Açılımı “Fear of Missing Out”. Bir şeyleri kaçırıyor olma korkusu. Eksik kalma hissi. O an yapabileceğiniz daha iyi şeyler olduğu düşüncesi; o sırada başkalarının deneyimlediği aşırı önemli bir şeyi kaçırıyor olma korkusu. Bu Maldivler’de bir tatil de olabilir, kusursuz döşenmiş bir eve sahip olma da; bir parti olabilir ya da işte terfi alma… FOMO’nun, kişinin ihtiyaçlarının karşılanmadığı hissiyle ilişkili olduğu bulunmuş. Hayat tatminindeki genel düşüklük de yine FOMO ile ilişkili. Arka planda hep kendinde olmayana öykünme var gibi.

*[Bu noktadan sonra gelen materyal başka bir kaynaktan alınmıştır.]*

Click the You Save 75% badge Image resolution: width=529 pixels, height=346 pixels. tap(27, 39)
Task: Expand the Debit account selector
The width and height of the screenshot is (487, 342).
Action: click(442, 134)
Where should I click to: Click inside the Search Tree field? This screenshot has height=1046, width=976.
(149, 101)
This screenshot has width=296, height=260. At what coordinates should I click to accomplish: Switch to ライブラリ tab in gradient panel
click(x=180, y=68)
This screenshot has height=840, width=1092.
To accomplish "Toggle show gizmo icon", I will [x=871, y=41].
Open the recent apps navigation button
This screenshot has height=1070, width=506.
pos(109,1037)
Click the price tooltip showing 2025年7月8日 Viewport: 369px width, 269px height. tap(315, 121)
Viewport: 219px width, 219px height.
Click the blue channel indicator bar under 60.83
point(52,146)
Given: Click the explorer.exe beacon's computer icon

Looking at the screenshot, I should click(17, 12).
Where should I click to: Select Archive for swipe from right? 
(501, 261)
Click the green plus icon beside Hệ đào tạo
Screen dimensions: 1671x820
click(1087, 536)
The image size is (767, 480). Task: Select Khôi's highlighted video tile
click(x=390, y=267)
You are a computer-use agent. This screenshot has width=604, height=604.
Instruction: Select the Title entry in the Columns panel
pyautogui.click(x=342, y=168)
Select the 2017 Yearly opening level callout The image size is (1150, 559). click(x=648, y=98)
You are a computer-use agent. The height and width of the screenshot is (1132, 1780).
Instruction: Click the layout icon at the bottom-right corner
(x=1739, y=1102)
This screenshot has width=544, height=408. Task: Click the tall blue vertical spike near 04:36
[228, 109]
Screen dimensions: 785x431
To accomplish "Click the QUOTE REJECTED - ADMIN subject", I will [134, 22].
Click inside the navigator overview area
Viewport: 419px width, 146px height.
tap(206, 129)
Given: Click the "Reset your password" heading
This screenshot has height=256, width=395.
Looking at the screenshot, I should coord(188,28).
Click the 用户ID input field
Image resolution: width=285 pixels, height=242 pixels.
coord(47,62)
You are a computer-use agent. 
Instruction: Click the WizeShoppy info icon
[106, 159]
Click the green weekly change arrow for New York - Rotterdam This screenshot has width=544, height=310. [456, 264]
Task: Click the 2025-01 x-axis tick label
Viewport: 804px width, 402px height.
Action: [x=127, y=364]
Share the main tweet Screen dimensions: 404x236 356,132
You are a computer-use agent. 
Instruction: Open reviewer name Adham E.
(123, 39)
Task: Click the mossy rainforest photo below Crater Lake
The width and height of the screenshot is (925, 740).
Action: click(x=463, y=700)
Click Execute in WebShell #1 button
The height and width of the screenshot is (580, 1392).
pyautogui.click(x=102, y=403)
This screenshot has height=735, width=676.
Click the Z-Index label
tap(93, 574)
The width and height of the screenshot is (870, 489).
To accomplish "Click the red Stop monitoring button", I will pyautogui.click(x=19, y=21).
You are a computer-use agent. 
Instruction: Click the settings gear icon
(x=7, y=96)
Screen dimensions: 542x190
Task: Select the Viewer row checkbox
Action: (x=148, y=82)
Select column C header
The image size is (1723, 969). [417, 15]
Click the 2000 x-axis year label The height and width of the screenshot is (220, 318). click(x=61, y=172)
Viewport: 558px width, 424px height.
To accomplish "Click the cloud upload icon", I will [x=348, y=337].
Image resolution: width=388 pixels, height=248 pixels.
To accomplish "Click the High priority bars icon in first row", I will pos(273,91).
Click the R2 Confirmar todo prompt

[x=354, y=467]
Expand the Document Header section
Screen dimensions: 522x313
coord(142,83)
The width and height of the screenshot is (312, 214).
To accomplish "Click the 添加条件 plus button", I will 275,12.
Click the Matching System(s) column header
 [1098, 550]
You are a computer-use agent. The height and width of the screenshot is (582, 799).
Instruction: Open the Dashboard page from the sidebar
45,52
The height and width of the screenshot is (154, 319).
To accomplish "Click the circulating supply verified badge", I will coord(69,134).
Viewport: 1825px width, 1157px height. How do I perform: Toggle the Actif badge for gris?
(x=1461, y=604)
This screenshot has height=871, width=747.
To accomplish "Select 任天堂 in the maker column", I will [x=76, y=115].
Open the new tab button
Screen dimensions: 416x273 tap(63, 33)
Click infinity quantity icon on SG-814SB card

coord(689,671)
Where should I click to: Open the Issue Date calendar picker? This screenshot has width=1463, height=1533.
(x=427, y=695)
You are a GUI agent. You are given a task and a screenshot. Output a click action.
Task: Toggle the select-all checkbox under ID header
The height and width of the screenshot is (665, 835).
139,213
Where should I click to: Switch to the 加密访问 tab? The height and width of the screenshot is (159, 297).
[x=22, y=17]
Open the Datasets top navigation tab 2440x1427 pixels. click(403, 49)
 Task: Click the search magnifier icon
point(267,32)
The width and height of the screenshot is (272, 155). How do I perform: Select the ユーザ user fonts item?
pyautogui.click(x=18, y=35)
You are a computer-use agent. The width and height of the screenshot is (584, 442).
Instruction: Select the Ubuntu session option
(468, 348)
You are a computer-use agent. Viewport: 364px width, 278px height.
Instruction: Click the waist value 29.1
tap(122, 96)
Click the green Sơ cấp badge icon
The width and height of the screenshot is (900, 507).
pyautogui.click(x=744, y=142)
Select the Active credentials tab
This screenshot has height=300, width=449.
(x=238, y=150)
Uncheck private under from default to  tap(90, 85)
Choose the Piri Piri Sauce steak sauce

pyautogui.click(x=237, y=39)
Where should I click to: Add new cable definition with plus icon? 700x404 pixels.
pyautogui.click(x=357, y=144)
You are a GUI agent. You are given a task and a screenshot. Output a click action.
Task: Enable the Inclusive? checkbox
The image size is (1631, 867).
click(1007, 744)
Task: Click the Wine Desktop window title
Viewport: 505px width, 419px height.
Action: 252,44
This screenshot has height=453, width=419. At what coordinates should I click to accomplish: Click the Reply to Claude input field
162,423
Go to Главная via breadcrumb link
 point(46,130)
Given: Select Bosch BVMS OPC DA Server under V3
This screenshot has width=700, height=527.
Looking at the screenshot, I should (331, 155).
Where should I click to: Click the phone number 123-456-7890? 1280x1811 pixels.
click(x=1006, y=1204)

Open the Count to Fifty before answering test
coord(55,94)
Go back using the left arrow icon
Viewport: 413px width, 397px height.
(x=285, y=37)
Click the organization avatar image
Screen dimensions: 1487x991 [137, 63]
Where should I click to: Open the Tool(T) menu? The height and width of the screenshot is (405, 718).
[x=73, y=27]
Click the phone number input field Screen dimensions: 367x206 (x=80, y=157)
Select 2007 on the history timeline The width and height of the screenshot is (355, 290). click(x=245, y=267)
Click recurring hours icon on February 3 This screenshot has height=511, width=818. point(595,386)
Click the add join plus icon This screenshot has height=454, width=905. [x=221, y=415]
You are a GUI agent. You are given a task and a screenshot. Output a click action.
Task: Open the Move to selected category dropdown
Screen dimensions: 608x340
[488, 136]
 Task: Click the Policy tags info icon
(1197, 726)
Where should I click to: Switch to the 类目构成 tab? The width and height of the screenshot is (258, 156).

Sosyal medyanın yoğun kullanımıyla yükselişe geçtiği düşünülüyor. Bu ilişkide maalesef kısır bir döngü söz konusu. Sosyal medyayı fazla kullanıyor olmak FOMO’yu tetikliyor. FOMO ise daha fazla sosyal medya kullanımına yol açıyor. Kişi, sosyal medyada izleyicisi olduğu hayatlarla kendi hayatını kıyaslıyor. Bu ortamlarda kullanıcıların genellikle hayatlarının iyi ve parlak anlarını ön plana çıkardıkları düşünüldüğünde, bu kıyas tehlikeli bir hal alıyor. Çünkü ‘normal’ algısı değişiyor. Kişi kendini hep eksik, diğerleriniyse hep çok fazla şeye sahip olarak algılıyor. Bu, bizden önceki nesillerde olmayan bir problem. Sürekli başka hayatlara maruz kalma durumu sosyal medyadan önce bu kadar yoğun değildi.
FOMO’dan Kurtulmak
Belki hepimizde değil, ama birçoğumuzda farklı derecelerde olduğundan emin olduğum FOMO’dan kurtulmak ya da en azından bu ‘korku’nun şiddetini azaltmak mümkün. Sosyal medyada geçirilen zamanla ilişkisi bu kadar vurgulandığına göre, ilk basamak sosyal medya kullanımını azaltmak ya da ‘feed’inizi modifiye etmek olabilir. FOMO’nuzu tetiklediğini düşündüğünüz hesapları takibi bırakabilir/sessize alabilir; daha iyi hissetmenizi sağlayan türde hesapları takip edebilirsiniz.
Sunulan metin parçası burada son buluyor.